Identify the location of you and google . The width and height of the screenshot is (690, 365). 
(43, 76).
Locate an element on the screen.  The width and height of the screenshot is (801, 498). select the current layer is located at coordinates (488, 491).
○ ○ ○
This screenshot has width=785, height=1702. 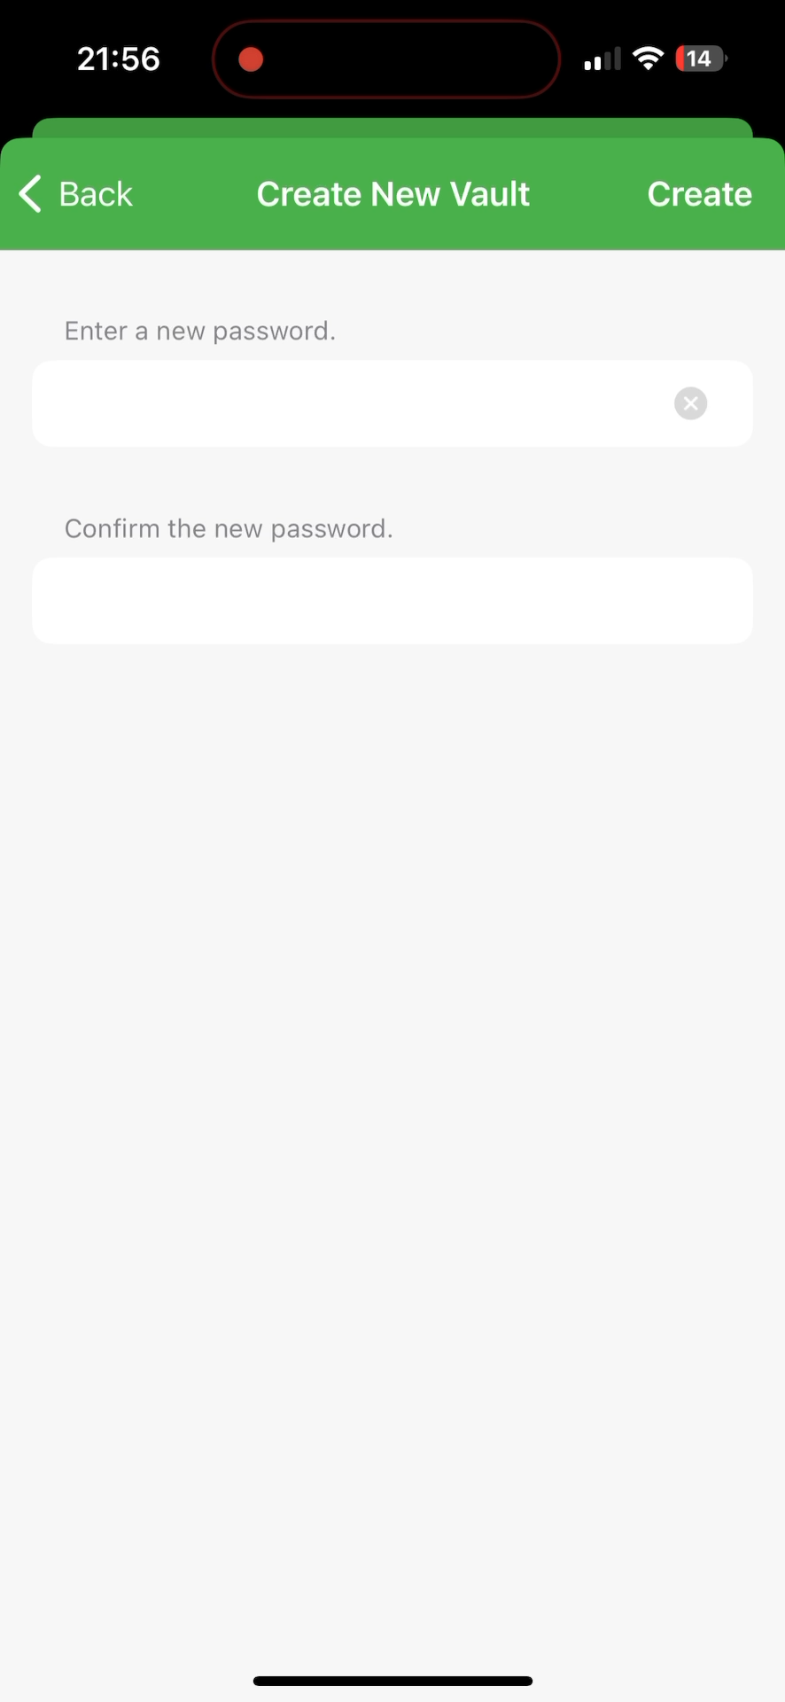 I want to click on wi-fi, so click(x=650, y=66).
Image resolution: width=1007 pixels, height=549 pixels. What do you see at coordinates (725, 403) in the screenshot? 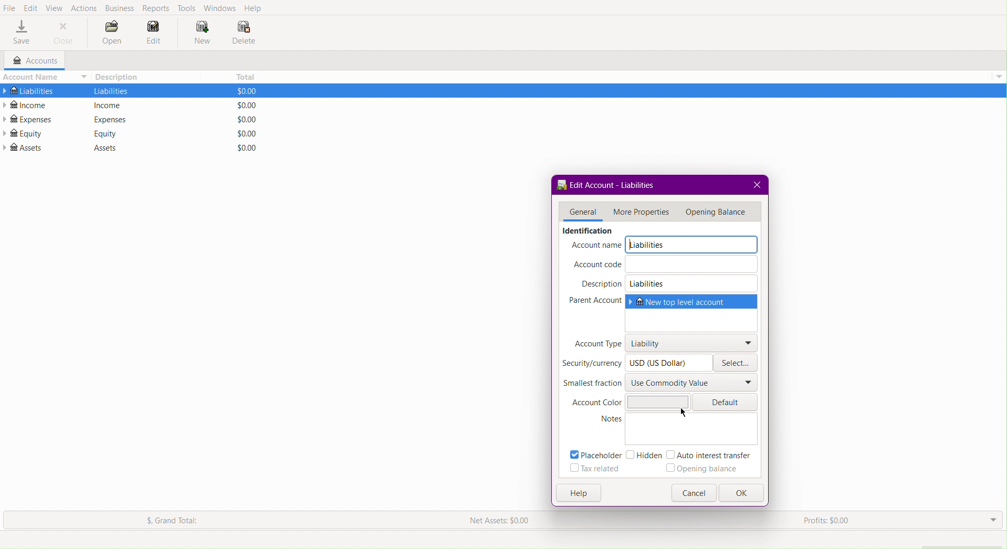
○ ○ ○
### Exercise aim
Transcribe the lines from the one with "Identify the location" up to and including the one with "Locate an element", copying each exactly.

### Exercise solution
Identify the location of you and google . The width and height of the screenshot is (690, 365). 
(43, 76).
Locate an element on the screen.  The width and height of the screenshot is (801, 498). select the current layer is located at coordinates (488, 491).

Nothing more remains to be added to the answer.